Foi a pique com ela toda uma longa estratégia pacientemente construída pela diplomacia francesa numa região cara a seus interesses, desde 2016, sob o governo François Hollande. Em 2018, de pé, sobre a cabeça de um imenso navio de guerra na base militar de Garden Island, em Sydney, o então novo presidente Emmanuel Macron quis crer solenemente que “uma nova era de engajamento francês, em nome de um equilíbrio militar” naquelas águas, estava finalmente começando.

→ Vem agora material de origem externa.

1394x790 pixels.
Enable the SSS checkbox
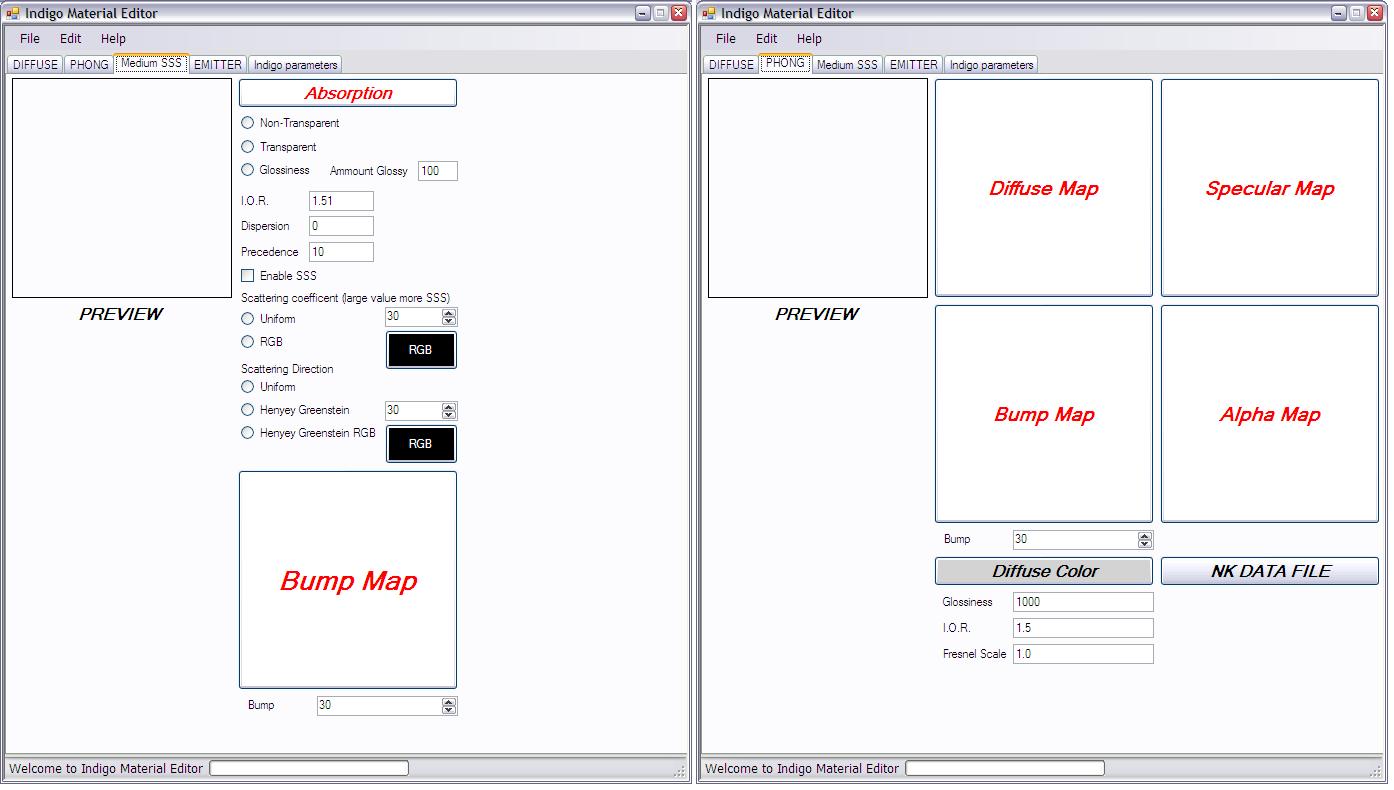tap(248, 276)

Maior do que a perplexidade pela desistência da compra australiana foi o sentimento de humilhação que atingiu a cúpula do governo francês, pela forma com que ela se deu: somente na manhã de quarta-feira (15), apenas algumas horas antes do anúncio feito por Joe Biden na Casa Branca, Emmanuel Macron foi informado pelo primeiro ministro australiano Scott Morrison de que a Austrália havia trocado a compra francesa por um “pacote” mais vantajoso e abrangente, onde a transferência de tecnologia britânica e americana pesa consideravelmente nos novos submarinos – não mais de propulsão convencional, mas nucleares – que serão desenvolvidos agora em solo nacional.

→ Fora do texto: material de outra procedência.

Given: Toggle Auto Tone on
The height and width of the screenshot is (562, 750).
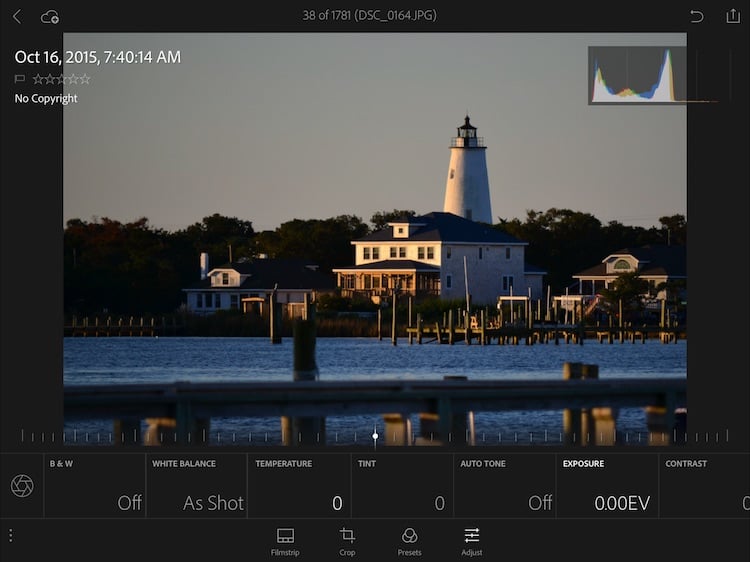Looking at the screenshot, I should pyautogui.click(x=505, y=486).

A humilhação é ainda maior diante dos meses em que o acordo foi costurado sem que a França se desse conta. Duas semanas antes, em 30 de agosto, os ministros australianos da Defesa e das Relações Exteriores estiveram em Paris para tratar de questões de interesse comum e, ainda que este não fosse assunto de relevância na reunião, chegaram a incluir no comunicado final uma frase sobre “a importância do programa de submarinos”. Integrantes do primeiro escalão do governo experimentaram unanimemente a sensação de terem sido “enganados”, “traídos”, “diminuídos”, “excluídos da partida”: o ministro das Relações Exteriores Jean Yves Le Drian definiu o comportamento de seus parceiros como “brutal e imprevisível”. “Um golpe nas costas”, disse ele, “no estilo de Donald Trump”.

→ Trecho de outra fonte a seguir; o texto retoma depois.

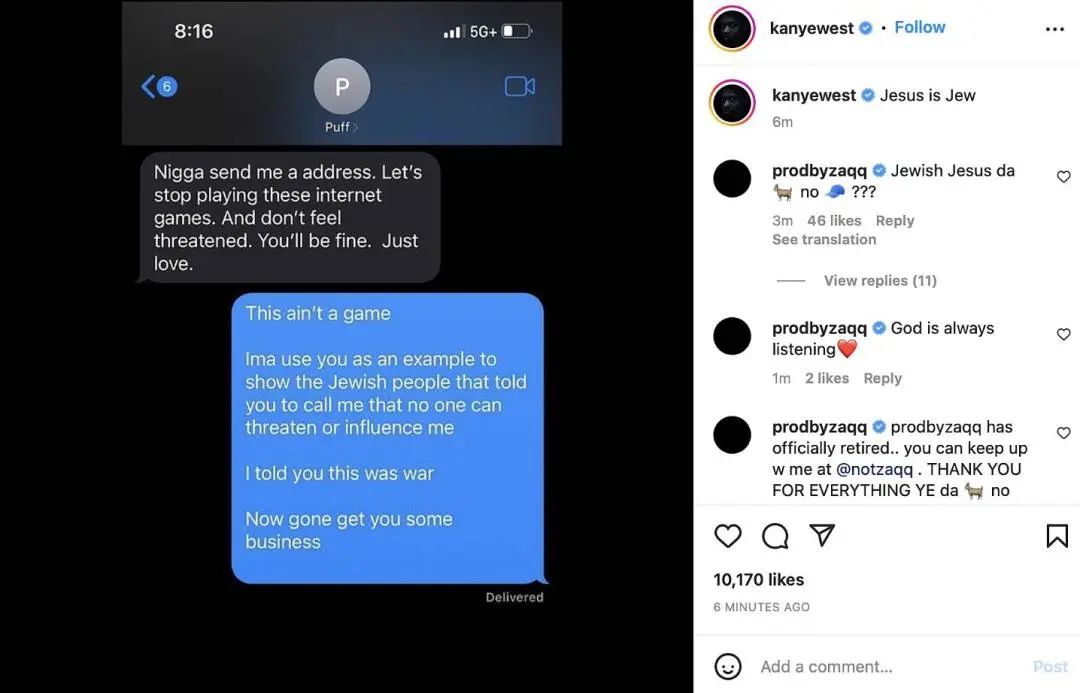Like the 'God is always listening' comment
Screen dimensions: 1080x693
coord(1063,334)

EUA, Reino Unido e Austrália assinam pacto de segurança histórico
É de se perguntar se resta ainda alguma dúvida de que a deselegância e a falta de ética se introjetaram na política externa americana independente de quem esteja à frente dos Estados Unidos da América, diante do incontrolável crescimento chinês e sua hábil movimentação de peças no tabuleiro geopolítico do mundo, especialmente no mar que banha o sul deste imenso país. Além disso, na vasta região da Ásia-Pacífico, que abriga dois terços da população mundial e gera 60% da economia do planeta, a China implantou a estratégia do “colar de pérolas”, uma rota vital para escoamento das importações e exportações chinesas, por onde já foram espalhadas 14 bases militares e, desde janeiro, é vigiada por uma poderosa guarda-costeira instituída por decreto.
As tensões provocadas pela nova aliança, que acabaram levando a França a chamar a Paris seus embaixadores nos Estados Unidos e na Austrália, colocam em cheque a chamada “terceira via” francesa, a opção pelo caminho do meio defendida em nome de uma suposta independência política, econômica e estratégica a serviço da dissuasão da proliferação nuclear e de um sistema de autodefesa europeu que não consegue deslanchar.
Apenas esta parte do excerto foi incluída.